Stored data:
..............................

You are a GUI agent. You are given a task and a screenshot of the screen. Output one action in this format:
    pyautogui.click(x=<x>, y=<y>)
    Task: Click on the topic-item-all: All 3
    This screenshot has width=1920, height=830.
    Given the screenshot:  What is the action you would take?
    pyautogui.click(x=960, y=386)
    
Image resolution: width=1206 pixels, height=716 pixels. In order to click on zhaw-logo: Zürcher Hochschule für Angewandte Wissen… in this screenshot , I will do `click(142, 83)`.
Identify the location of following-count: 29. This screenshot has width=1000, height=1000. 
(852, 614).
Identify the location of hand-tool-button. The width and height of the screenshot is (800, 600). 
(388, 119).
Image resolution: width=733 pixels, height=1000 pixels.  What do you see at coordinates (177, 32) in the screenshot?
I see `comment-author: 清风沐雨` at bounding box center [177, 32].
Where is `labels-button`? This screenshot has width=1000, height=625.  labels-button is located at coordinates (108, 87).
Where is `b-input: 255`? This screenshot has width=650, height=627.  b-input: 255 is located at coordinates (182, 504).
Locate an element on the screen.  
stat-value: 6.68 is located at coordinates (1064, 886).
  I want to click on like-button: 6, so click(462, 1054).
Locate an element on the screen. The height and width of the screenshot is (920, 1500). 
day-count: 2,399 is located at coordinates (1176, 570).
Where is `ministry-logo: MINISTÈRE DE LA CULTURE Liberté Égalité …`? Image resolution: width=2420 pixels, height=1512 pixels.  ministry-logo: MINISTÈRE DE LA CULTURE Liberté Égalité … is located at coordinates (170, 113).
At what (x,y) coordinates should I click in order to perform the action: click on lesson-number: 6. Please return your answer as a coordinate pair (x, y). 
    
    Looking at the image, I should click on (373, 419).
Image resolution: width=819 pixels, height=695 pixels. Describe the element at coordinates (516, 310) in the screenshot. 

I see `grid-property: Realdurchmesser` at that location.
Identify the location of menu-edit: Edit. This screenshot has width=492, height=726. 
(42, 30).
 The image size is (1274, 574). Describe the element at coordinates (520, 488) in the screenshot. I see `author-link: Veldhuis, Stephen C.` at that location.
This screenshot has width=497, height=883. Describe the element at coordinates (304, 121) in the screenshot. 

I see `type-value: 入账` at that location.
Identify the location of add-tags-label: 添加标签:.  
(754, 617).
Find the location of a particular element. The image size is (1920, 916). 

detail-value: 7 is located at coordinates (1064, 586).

..............................

◆ WHAT YOU WILL DO ◆
Collect each line in the rows above that contains the string "button". Uppercase and lowercase letters count as different.

◆ SOLUTION ◆
Identify the location of hand-tool-button. The width and height of the screenshot is (800, 600). 
Where is `labels-button`? This screenshot has width=1000, height=625.  labels-button is located at coordinates (108, 87).
  I want to click on like-button: 6, so click(462, 1054).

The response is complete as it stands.